#### [Your instructions]
The required output holds only the lines from the one containing "You are a GUI" through the end of the material below, copied exactly, please, with no pictures.

#### [Data for analysis]
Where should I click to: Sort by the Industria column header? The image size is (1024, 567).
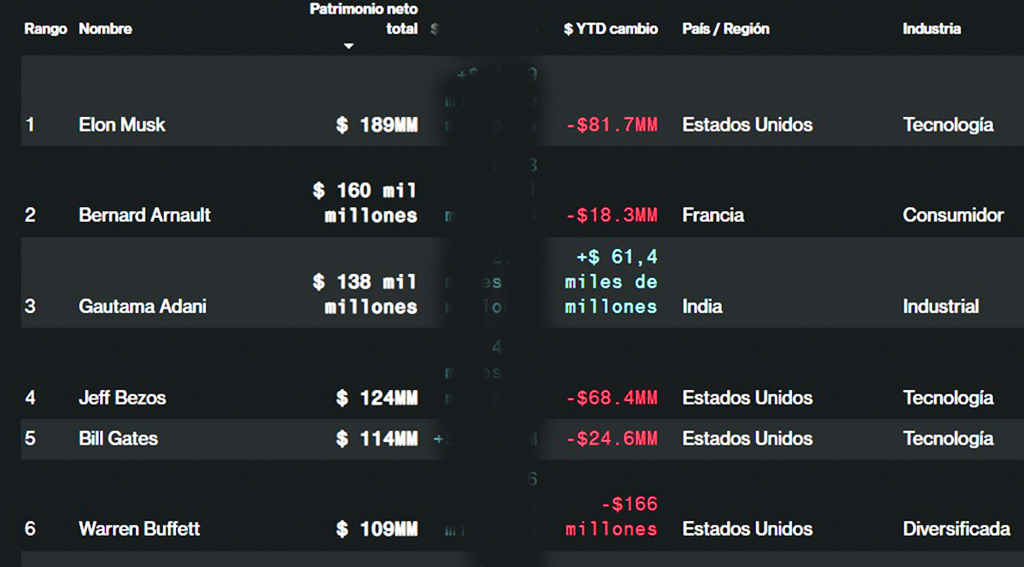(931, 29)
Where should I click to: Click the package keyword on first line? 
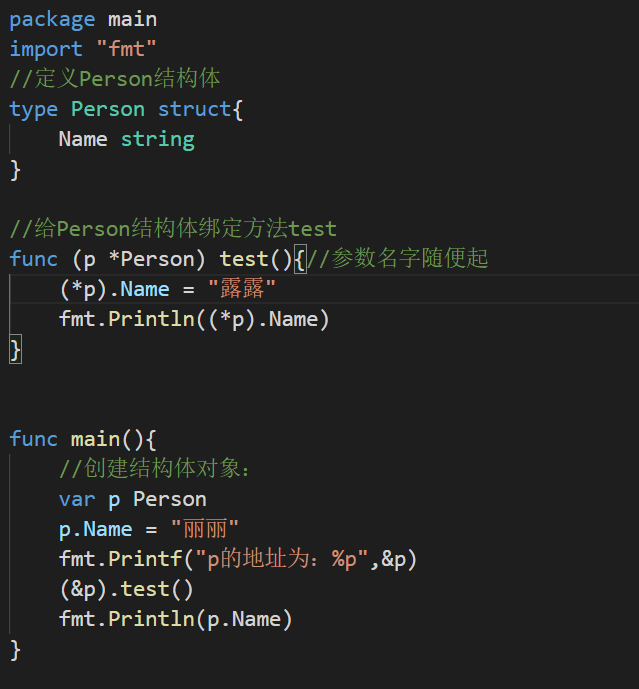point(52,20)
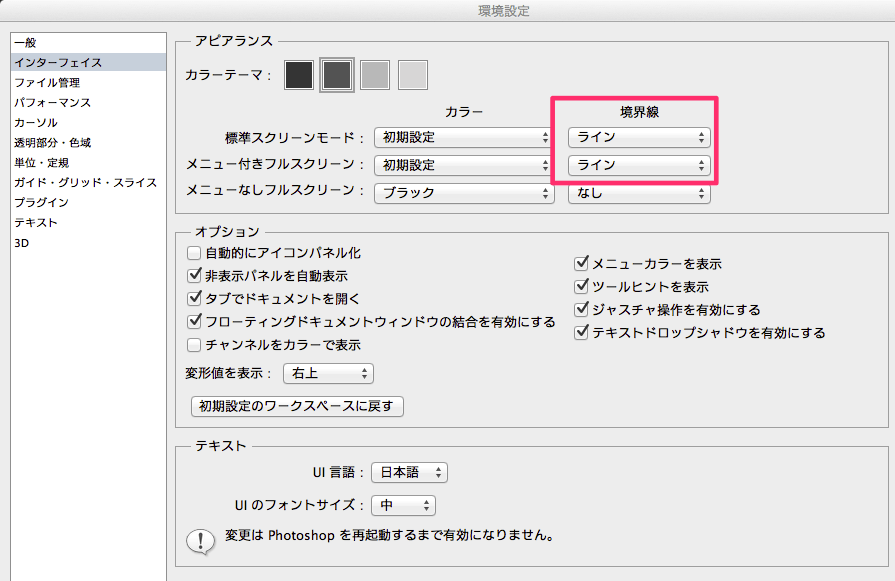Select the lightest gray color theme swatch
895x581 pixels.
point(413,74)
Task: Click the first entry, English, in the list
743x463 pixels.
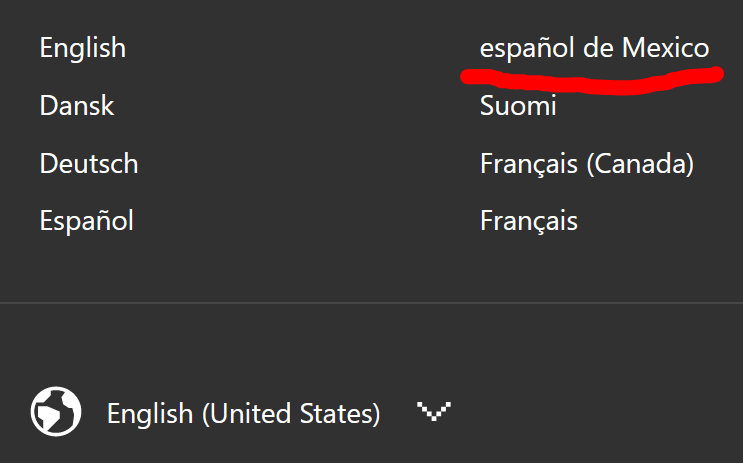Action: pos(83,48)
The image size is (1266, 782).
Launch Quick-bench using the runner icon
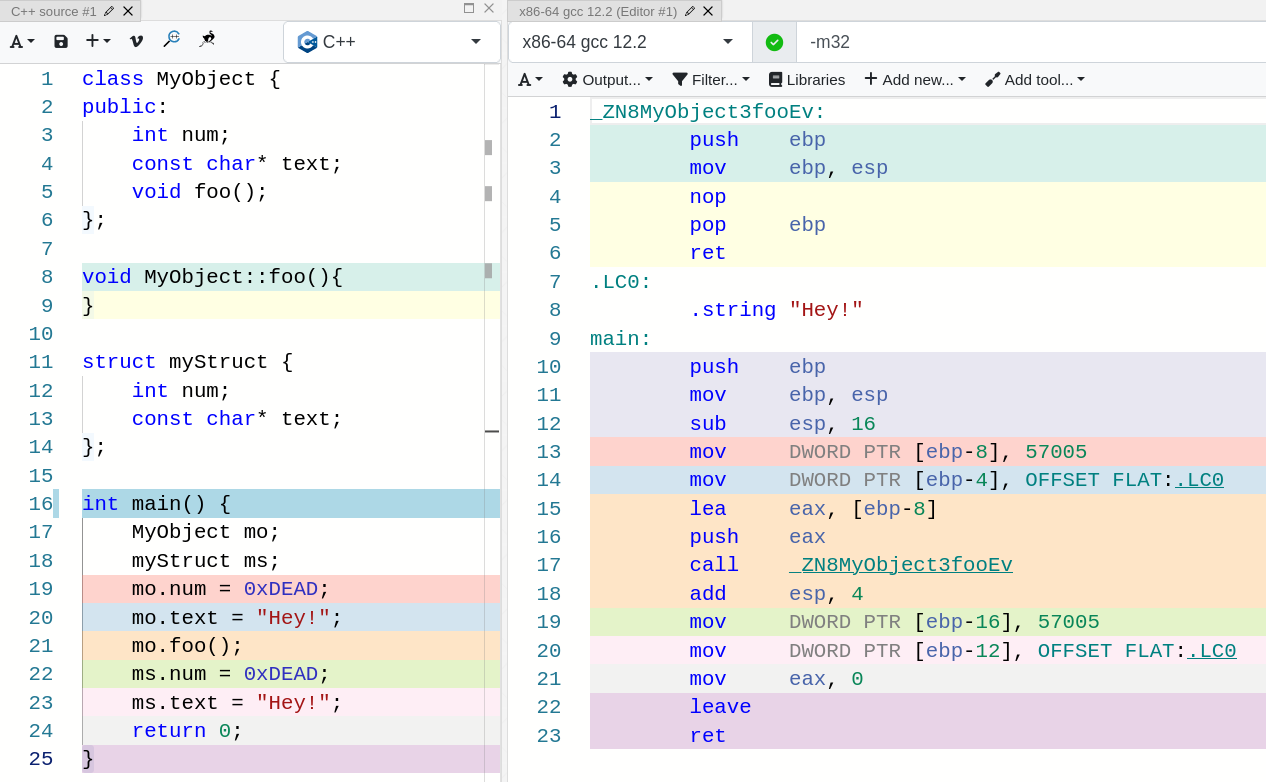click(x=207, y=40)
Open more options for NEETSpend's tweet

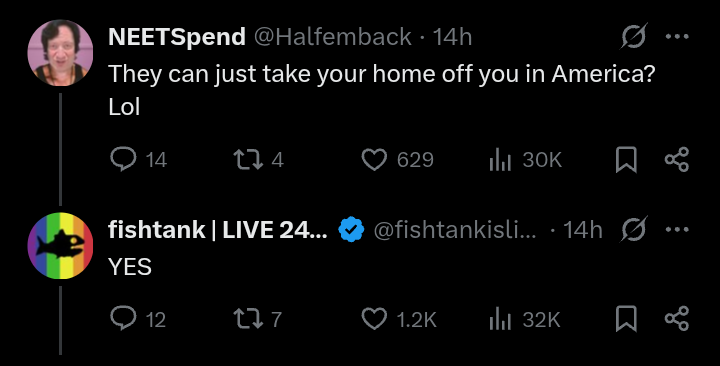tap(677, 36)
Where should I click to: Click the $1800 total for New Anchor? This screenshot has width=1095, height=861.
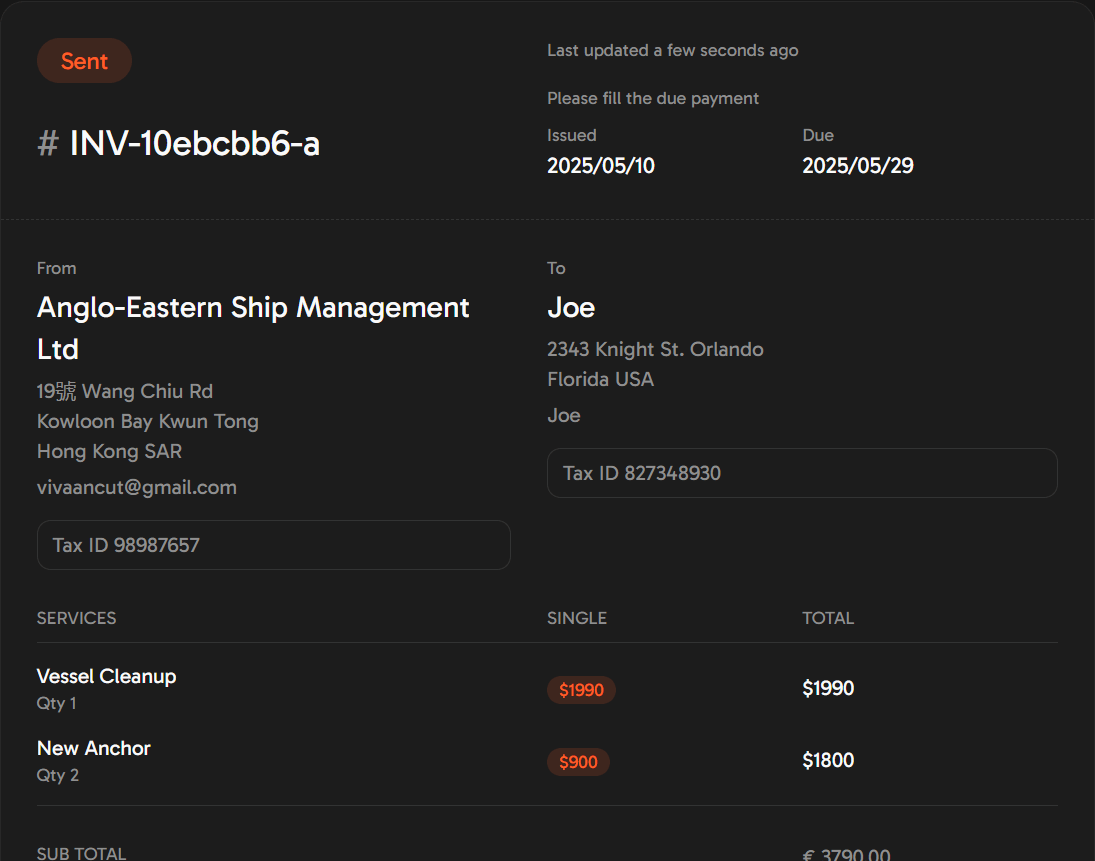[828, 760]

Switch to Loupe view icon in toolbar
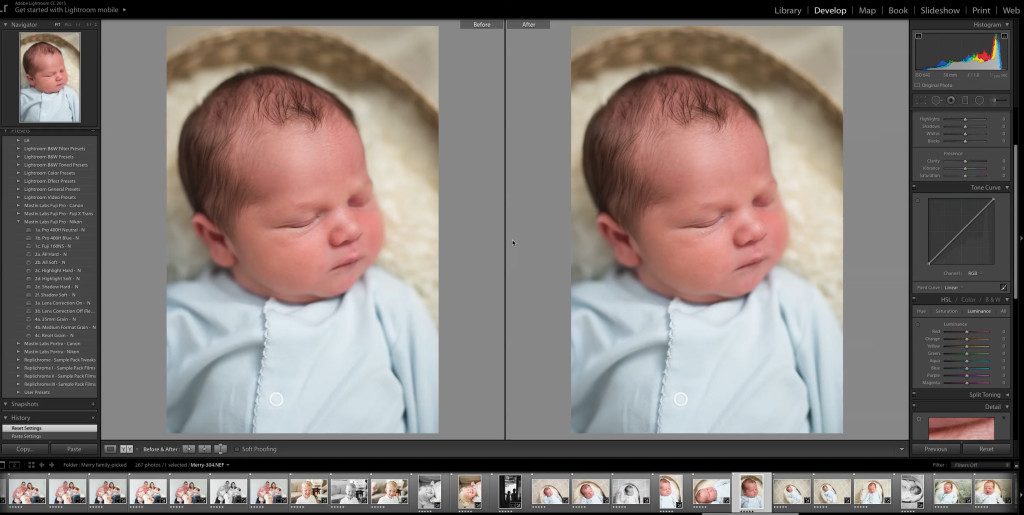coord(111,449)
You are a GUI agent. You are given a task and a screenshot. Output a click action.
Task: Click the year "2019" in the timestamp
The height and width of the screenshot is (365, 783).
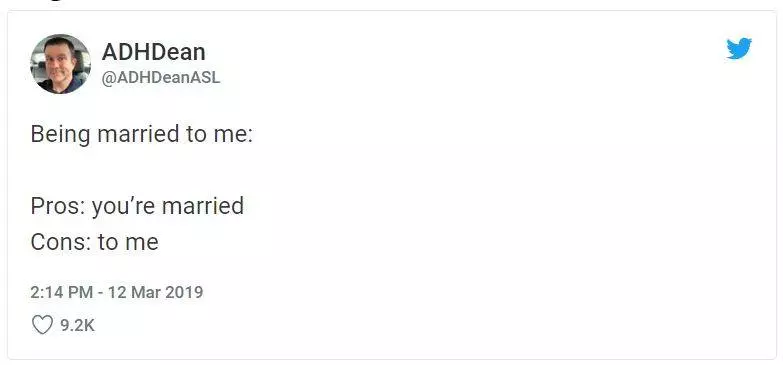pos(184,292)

#### [Answer to this problem]
You are a GUI agent. You are given a task and a screenshot. Output a click action.
Task: Click the year "2019" in the timestamp
The height and width of the screenshot is (365, 783).
pos(184,292)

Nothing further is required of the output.